Work to be completed:
Scan the data beneath this task and copy each line that includes "target".

--------------------------------------------------

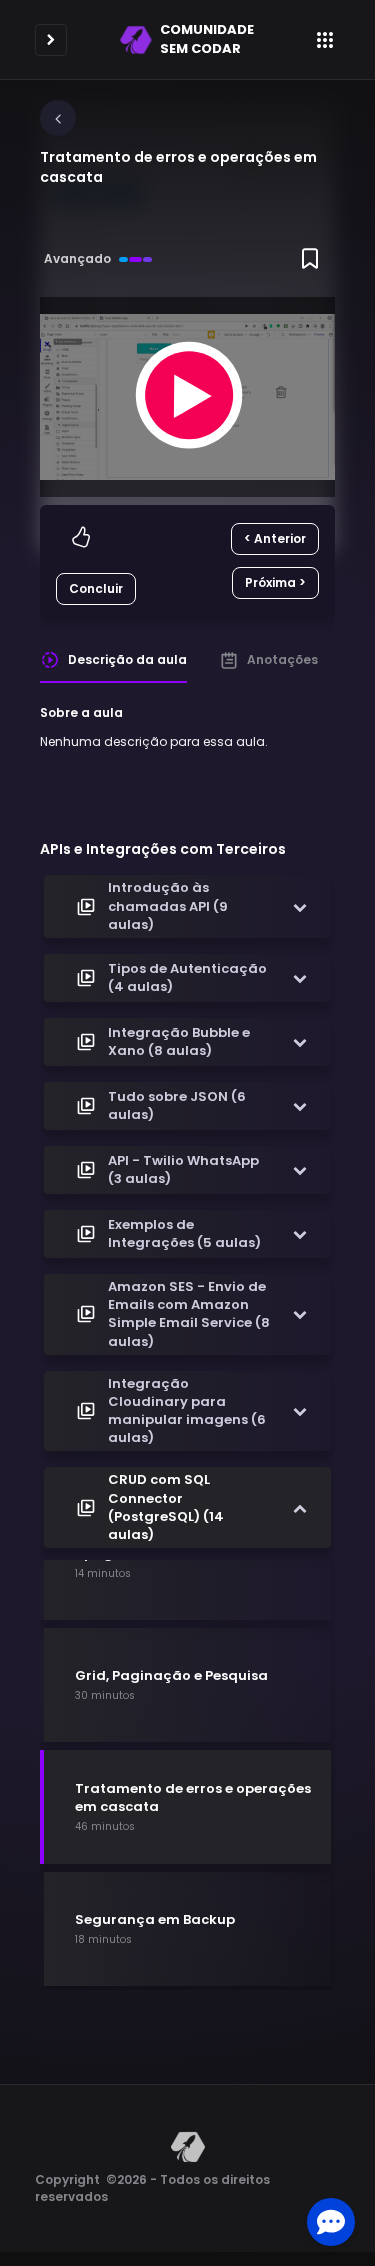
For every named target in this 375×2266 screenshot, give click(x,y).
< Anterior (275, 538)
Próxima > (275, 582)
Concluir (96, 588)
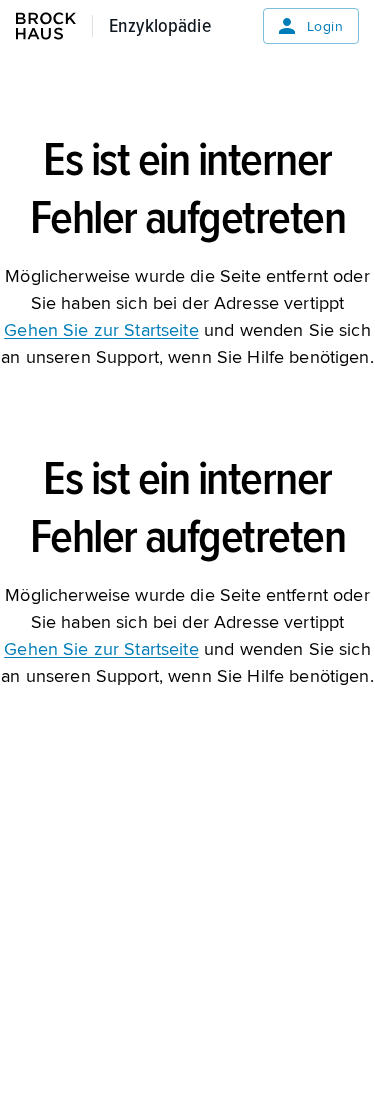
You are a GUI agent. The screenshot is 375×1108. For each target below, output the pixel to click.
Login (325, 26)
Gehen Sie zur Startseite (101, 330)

--------------------------------------------------

Response to this exercise:
For every named target in this 375×2266 screenshot, give click(x,y).
You are a GUI agent. The screenshot is 375×1108. For each target below, output the pixel to click.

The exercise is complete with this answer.